慢性炎症贯穿于动脉粥样硬化（AS）发病全过程，其诱导的细胞外基质弹性蛋白的弹性降解（EL）与弹性生成（EG）功能紊乱，是动脉结构重塑及弹性衰退的重要机制。我院确有疗效的名医验方滋肾清肝方（ZQF），前期研究表明其可干预AS动脉弹性衰退及肾脏细胞外基质EL功能。然而ZQF对EG功能紊乱的影响及机制目前仍尚不明确。大量体外研究显示，EG合成弹性蛋白的前体物质tropoelastin在正常动脉细胞外基质中含量极低；然而当动脉EG功能紊乱时，tropoelastin可在细胞外基质中及内皮细胞表面大量蓄积。这一特征使得靶向tropoelastin的超声分子成像在理论上可实现活体状态下实时评估动脉EG功能紊乱状态。故本课题拟借助P-SLex双靶向超声微泡结合分子生物学技术，在不同致病因素刺激的ApoE-/-小鼠AS模型上，在体探讨ZQF及其功效单元调控动脉细胞外基质EG功能紊乱干预AS发生发展的机制。

Chronic inflammation exist throughout the whole pathogenesis of atherosclerosis (AS), and it induced elastolysis (EL) and elastogenesis (EG) dysfunction of extracecellular matrix, which is the key mechanism of arterial structure remodeling and elastic recession. Zishen Qinggan Fang (ZQF) was a effective decoction established by our institution for years.
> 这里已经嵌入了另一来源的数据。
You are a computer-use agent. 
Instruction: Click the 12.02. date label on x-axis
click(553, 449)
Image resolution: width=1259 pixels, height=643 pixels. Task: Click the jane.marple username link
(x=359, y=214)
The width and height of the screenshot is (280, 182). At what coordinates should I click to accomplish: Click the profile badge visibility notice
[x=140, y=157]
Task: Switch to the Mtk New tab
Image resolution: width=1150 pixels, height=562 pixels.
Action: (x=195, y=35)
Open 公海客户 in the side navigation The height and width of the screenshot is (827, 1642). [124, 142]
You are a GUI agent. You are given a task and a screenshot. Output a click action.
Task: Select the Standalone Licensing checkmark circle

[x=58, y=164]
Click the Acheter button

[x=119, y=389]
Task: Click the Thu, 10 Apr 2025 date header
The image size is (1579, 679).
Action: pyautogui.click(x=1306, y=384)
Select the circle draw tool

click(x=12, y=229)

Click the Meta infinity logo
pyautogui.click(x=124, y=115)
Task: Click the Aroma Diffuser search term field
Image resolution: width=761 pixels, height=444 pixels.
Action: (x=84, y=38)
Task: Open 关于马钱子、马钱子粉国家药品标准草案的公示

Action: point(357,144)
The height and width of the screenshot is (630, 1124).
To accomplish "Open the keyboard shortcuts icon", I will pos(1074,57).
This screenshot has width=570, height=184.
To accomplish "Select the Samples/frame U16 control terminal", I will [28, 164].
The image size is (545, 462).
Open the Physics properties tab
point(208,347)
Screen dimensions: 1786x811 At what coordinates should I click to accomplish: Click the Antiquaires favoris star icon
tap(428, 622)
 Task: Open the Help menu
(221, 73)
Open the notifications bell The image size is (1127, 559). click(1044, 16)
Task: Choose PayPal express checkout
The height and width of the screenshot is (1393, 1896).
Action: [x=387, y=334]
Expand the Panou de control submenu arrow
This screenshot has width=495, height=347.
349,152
Preliminary studies suggested that ZQF can affect AS arterial elasticity and renal extracellular matrix degradation. However, the effect and mechanism of ZQF on EG dysfunction are still unclear. Numerous studies in vitro have shown that tropoelastin, a precursor of EG synthetic elastin, is extremely low in the extracellular matrix of healthy arteries. However, tropoelastin can accumulate in the extracellular matrix and on the surface of endothelial cells with arterial EG dysfunction. This feature makes targeted tropoelastin molecular ultrasound imaging theoretically possible to real-time assess the EG dysfunction status of arteries in vivo. Therefore, this study intends to explore the mechanism of ZQF and its units regulating EG dysfunction in arterial extracellular matrix to intervene the occurrence and development of AS in vivo, on the ApoE-/- mice model stimulated by different pathogenic factors, and by using P-SLex double-targeted ultrasound microbubbles combined with molecular biology technology. It is expected that this study will elucidate the molecular mechanism of effective ZQF in improving the decline of arterial elasticity from the perspective of molecular imaging, and provide a new theoretical basis for the treatment of AS with traditional Chinese medicine.